_Texto de leitura_.
Antes dessa conversa com Shug, Celie equiparava o ato sexual à necessidade fisiológica da excreção: Naw, I say. Mr. ___ can tell you, I don’t like it at all. What is it like? He git up on you, heist your nightgown round your waist, plunge in. Most times I pretend ain’t there. He never know the difference. Never ast me how I feel, nothing. Just do his business, get off, go to sleep. She start to laugh. Do his business. Why, Miss Celie. You make it sound liike He going to the toilet on you. That what I feel like, I say (WALKER, 2003, p. 78).

No decorrer da narrativa, a relação homoafetiva instaura-se e transforma-se em amor. Igualmente, a descoberta do prazer assume o caráter de celebração: My mama die, I tell Shug. My sister Nettie run away. Mr. _____ come git me to take care his rotten children. He never ast me nothing bout myself. He clam on top of me and fuck and fuck, even when my head bandaged. Nobody ever love me, I say. She say, I love you, Miss Celie. And then she haul off and Kiss me on the mouth. Um, she say, like she surprise. I kiss her back, say, um, too. Us kiss and kiss till us can’t hardly kiss no more. Then us touch each other (WALKER, 2003, p. 115).

_Dados_.
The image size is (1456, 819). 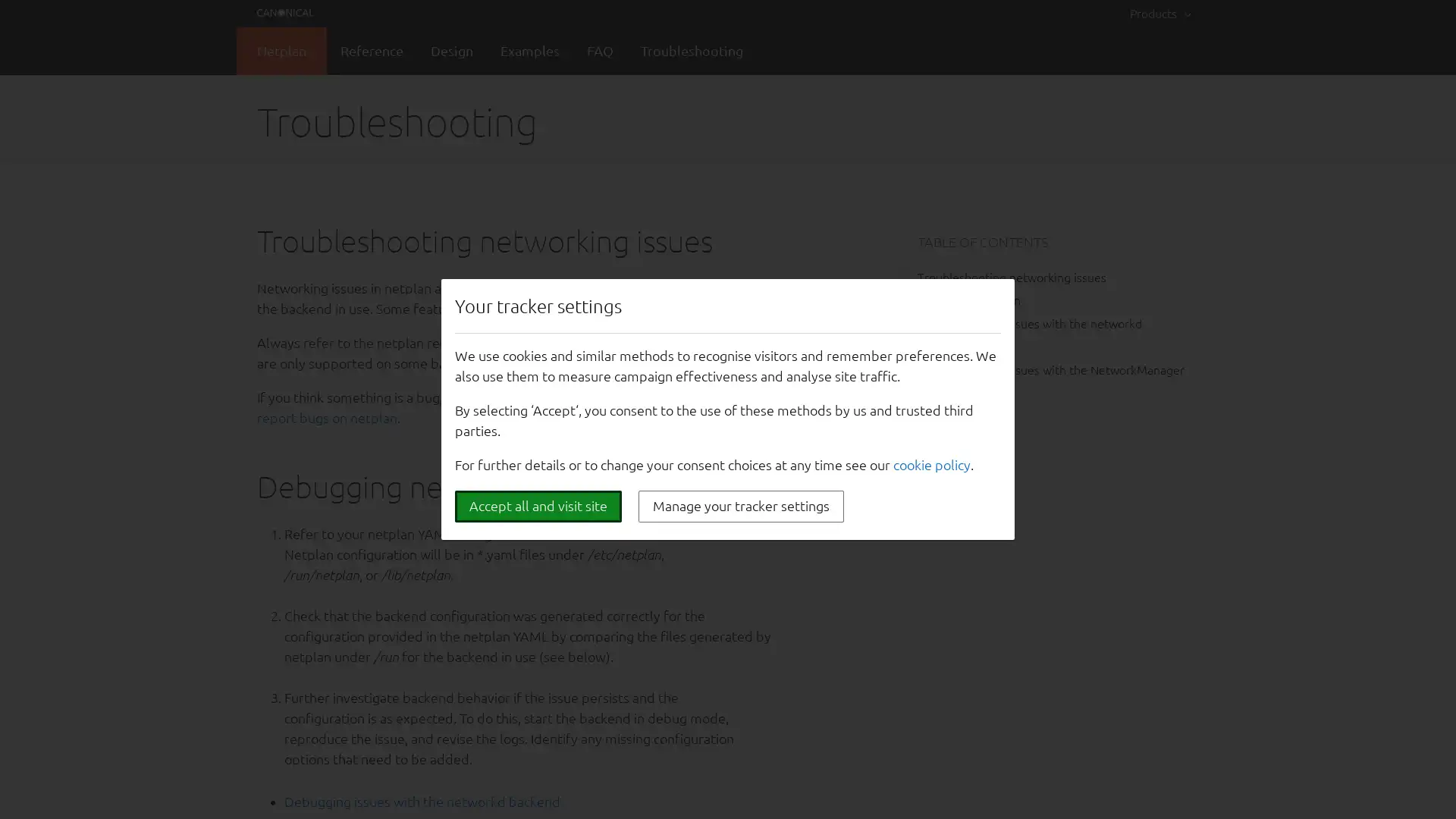 What do you see at coordinates (538, 506) in the screenshot?
I see `Accept all and visit site` at bounding box center [538, 506].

_Objetivo da tarefa_.
Responda com base no texto de leitura:
1. Antes da conversa com Shug, a que Celie equiparava o ato sexual?
2. No decorrer da narrativa, em que se transforma a relação homoafetiva?
3. Na segunda citação, que frase Shug diz a Celie antes de beijá-la na boca?

_Resolução_.
1. À necessidade fisiológica da excreção.
2. Em amor.
3. "I love you, Miss Celie."